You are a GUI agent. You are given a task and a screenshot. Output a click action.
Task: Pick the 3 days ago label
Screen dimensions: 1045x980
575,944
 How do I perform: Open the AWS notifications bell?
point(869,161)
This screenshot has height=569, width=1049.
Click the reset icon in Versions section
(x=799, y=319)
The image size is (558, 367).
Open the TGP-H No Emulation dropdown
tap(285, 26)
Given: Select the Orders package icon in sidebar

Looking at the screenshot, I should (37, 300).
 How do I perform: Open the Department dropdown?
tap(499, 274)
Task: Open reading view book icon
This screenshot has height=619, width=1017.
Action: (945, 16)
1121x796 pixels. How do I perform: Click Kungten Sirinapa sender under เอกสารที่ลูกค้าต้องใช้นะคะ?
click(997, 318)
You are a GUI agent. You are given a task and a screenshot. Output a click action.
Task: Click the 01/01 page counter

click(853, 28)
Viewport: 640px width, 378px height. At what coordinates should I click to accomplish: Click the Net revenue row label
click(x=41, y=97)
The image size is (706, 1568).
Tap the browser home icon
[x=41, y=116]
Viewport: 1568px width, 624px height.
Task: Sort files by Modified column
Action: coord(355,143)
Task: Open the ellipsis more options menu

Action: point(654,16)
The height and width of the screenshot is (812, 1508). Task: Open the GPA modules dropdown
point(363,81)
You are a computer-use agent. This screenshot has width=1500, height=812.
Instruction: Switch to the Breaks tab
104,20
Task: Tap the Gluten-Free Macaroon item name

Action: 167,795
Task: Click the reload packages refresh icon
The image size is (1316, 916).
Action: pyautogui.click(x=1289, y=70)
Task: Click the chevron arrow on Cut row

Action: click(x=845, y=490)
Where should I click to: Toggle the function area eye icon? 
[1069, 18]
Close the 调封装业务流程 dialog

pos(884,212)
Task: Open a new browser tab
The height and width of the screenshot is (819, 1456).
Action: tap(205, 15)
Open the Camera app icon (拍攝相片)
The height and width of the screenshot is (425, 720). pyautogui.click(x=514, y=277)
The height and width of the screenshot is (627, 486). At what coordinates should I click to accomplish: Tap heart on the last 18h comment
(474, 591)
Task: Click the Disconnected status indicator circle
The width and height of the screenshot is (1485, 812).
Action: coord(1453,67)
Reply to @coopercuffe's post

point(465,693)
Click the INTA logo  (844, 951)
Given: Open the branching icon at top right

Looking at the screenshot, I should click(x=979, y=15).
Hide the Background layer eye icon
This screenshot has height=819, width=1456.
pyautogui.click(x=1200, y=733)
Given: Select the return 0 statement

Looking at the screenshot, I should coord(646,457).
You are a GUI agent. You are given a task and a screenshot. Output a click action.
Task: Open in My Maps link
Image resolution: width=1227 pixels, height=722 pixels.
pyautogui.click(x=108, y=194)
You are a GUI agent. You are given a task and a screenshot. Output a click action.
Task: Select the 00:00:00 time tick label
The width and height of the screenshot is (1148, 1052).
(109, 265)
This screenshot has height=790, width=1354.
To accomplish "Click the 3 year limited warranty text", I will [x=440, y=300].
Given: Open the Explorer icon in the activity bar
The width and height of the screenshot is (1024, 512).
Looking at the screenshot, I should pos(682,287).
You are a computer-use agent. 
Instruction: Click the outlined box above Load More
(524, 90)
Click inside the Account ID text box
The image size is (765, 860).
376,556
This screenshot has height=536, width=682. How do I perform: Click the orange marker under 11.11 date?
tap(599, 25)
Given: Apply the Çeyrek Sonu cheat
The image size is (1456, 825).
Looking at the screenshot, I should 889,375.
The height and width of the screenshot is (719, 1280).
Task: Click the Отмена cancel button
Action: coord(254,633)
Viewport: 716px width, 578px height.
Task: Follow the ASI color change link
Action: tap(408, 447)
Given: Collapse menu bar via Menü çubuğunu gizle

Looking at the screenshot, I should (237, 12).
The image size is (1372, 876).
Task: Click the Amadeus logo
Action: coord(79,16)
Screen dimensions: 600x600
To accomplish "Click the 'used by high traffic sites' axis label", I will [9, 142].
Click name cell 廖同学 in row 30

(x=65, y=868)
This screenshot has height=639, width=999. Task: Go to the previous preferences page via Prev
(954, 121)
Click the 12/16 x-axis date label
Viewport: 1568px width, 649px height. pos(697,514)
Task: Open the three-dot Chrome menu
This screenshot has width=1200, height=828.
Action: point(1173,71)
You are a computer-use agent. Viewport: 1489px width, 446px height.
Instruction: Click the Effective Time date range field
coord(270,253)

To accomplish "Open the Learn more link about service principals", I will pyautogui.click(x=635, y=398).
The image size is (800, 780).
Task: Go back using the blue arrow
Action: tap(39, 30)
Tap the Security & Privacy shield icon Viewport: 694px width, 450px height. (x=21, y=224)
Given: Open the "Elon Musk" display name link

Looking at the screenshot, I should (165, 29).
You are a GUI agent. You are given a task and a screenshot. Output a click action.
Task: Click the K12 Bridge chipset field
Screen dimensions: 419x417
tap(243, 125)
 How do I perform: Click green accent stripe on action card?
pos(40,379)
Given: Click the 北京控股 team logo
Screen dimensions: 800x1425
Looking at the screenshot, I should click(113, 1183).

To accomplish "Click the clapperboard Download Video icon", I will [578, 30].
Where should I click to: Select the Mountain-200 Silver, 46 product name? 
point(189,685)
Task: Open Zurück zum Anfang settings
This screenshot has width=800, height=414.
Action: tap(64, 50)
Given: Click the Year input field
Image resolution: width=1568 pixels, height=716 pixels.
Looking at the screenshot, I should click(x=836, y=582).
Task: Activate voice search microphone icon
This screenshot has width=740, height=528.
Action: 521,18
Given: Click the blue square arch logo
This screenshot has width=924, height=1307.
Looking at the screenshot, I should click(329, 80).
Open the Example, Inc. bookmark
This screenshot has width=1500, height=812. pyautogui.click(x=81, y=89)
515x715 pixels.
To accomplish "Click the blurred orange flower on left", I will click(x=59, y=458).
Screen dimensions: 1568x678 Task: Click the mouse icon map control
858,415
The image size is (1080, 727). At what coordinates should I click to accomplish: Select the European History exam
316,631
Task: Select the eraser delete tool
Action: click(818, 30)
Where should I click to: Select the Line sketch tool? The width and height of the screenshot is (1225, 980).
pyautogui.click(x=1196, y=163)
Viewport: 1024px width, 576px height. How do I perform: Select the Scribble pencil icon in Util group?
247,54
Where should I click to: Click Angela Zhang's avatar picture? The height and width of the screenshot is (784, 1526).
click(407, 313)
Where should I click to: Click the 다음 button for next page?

TASK GOAL:
Can you reproduce the material above, changing every "Where should I click to" to "Where do I click to" and leaving everything else untouched?

WRITTEN SOLUTION:
You are a GUI agent. You are given a task and a screenshot. Output a click action.
Task: Pick the 3 days ago label
Screen dimensions: 1045x980
575,944
 How do I perform: Open the AWS notifications bell?
point(869,161)
This screenshot has height=569, width=1049.
Click the reset icon in Versions section
(x=799, y=319)
The image size is (558, 367).
Open the TGP-H No Emulation dropdown
tap(285, 26)
Given: Select the Orders package icon in sidebar

Looking at the screenshot, I should (37, 300).
 How do I perform: Open the Department dropdown?
tap(499, 274)
Task: Open reading view book icon
This screenshot has height=619, width=1017.
Action: (945, 16)
1121x796 pixels. How do I perform: Click Kungten Sirinapa sender under เอกสารที่ลูกค้าต้องใช้นะคะ?
click(997, 318)
You are a GUI agent. You are given a task and a screenshot. Output a click action.
Task: Click the 01/01 page counter

click(853, 28)
Viewport: 640px width, 378px height. At what coordinates should I click to accomplish: Click the Net revenue row label
click(x=41, y=97)
The image size is (706, 1568).
Tap the browser home icon
[x=41, y=116]
Viewport: 1568px width, 624px height.
Task: Sort files by Modified column
Action: coord(355,143)
Task: Open the ellipsis more options menu

Action: point(654,16)
The height and width of the screenshot is (812, 1508). Task: Open the GPA modules dropdown
point(363,81)
You are a computer-use agent. This screenshot has width=1500, height=812.
Instruction: Switch to the Breaks tab
104,20
Task: Tap the Gluten-Free Macaroon item name

Action: 167,795
Task: Click the reload packages refresh icon
The image size is (1316, 916).
Action: pyautogui.click(x=1289, y=70)
Task: Click the chevron arrow on Cut row

Action: click(x=845, y=490)
Where do I click to: Toggle the function area eye icon? 
[1069, 18]
Close the 调封装业务流程 dialog

pos(884,212)
Task: Open a new browser tab
The height and width of the screenshot is (819, 1456).
Action: tap(205, 15)
Open the Camera app icon (拍攝相片)
The height and width of the screenshot is (425, 720). pyautogui.click(x=514, y=277)
The height and width of the screenshot is (627, 486). At what coordinates should I click to accomplish: Tap heart on the last 18h comment
(474, 591)
Task: Click the Disconnected status indicator circle
The width and height of the screenshot is (1485, 812).
Action: coord(1453,67)
Reply to @coopercuffe's post

point(465,693)
Click the INTA logo  (844, 951)
Given: Open the branching icon at top right

Looking at the screenshot, I should click(x=979, y=15).
Hide the Background layer eye icon
This screenshot has height=819, width=1456.
pyautogui.click(x=1200, y=733)
Given: Select the return 0 statement

Looking at the screenshot, I should coord(646,457).
You are a GUI agent. You are given a task and a screenshot. Output a click action.
Task: Open in My Maps link
Image resolution: width=1227 pixels, height=722 pixels.
pyautogui.click(x=108, y=194)
You are a GUI agent. You are given a task and a screenshot. Output a click action.
Task: Select the 00:00:00 time tick label
The width and height of the screenshot is (1148, 1052).
(109, 265)
This screenshot has height=790, width=1354.
To accomplish "Click the 3 year limited warranty text", I will [x=440, y=300].
Given: Open the Explorer icon in the activity bar
The width and height of the screenshot is (1024, 512).
Looking at the screenshot, I should pos(682,287).
You are a computer-use agent. 
Instruction: Click the outlined box above Load More
(524, 90)
Click inside the Account ID text box
The image size is (765, 860).
376,556
This screenshot has height=536, width=682. How do I perform: Click the orange marker under 11.11 date?
tap(599, 25)
Given: Apply the Çeyrek Sonu cheat
The image size is (1456, 825).
Looking at the screenshot, I should 889,375.
The height and width of the screenshot is (719, 1280).
Task: Click the Отмена cancel button
Action: coord(254,633)
Viewport: 716px width, 578px height.
Task: Follow the ASI color change link
Action: tap(408, 447)
Given: Collapse menu bar via Menü çubuğunu gizle

Looking at the screenshot, I should (237, 12).
The image size is (1372, 876).
Task: Click the Amadeus logo
Action: coord(79,16)
Screen dimensions: 600x600
To accomplish "Click the 'used by high traffic sites' axis label", I will [9, 142].
Click name cell 廖同学 in row 30

(x=65, y=868)
This screenshot has height=639, width=999. Task: Go to the previous preferences page via Prev
(954, 121)
Click the 12/16 x-axis date label
Viewport: 1568px width, 649px height. pos(697,514)
Task: Open the three-dot Chrome menu
This screenshot has width=1200, height=828.
Action: point(1173,71)
You are a computer-use agent. Viewport: 1489px width, 446px height.
Instruction: Click the Effective Time date range field
coord(270,253)

To accomplish "Open the Learn more link about service principals", I will pyautogui.click(x=635, y=398).
The image size is (800, 780).
Task: Go back using the blue arrow
Action: tap(39, 30)
Tap the Security & Privacy shield icon Viewport: 694px width, 450px height. (x=21, y=224)
Given: Open the "Elon Musk" display name link

Looking at the screenshot, I should (165, 29).
You are a GUI agent. You are given a task and a screenshot. Output a click action.
Task: Click the K12 Bridge chipset field
Screen dimensions: 419x417
tap(243, 125)
 How do I perform: Click green accent stripe on action card?
pos(40,379)
Given: Click the 北京控股 team logo
Screen dimensions: 800x1425
Looking at the screenshot, I should click(113, 1183).

To accomplish "Click the clapperboard Download Video icon", I will [578, 30].
Where do I click to: Select the Mountain-200 Silver, 46 product name? 
point(189,685)
Task: Open Zurück zum Anfang settings
This screenshot has width=800, height=414.
Action: tap(64, 50)
Given: Click the Year input field
Image resolution: width=1568 pixels, height=716 pixels.
Looking at the screenshot, I should click(x=836, y=582).
Task: Activate voice search microphone icon
This screenshot has width=740, height=528.
Action: 521,18
Given: Click the blue square arch logo
This screenshot has width=924, height=1307.
Looking at the screenshot, I should click(329, 80).
Open the Example, Inc. bookmark
This screenshot has width=1500, height=812. pyautogui.click(x=81, y=89)
515x715 pixels.
To accomplish "Click the blurred orange flower on left", I will click(x=59, y=458).
Screen dimensions: 1568x678 Task: Click the mouse icon map control
858,415
The image size is (1080, 727). At what coordinates should I click to accomplish: Select the European History exam
316,631
Task: Select the eraser delete tool
Action: click(818, 30)
Where do I click to: Select the Line sketch tool? The width and height of the screenshot is (1225, 980).
pyautogui.click(x=1196, y=163)
Viewport: 1024px width, 576px height. How do I perform: Select the Scribble pencil icon in Util group?
247,54
Where do I click to: Click Angela Zhang's avatar picture? The height and width of the screenshot is (784, 1526).
click(407, 313)
Where do I click to: Click the 다음 button for next page?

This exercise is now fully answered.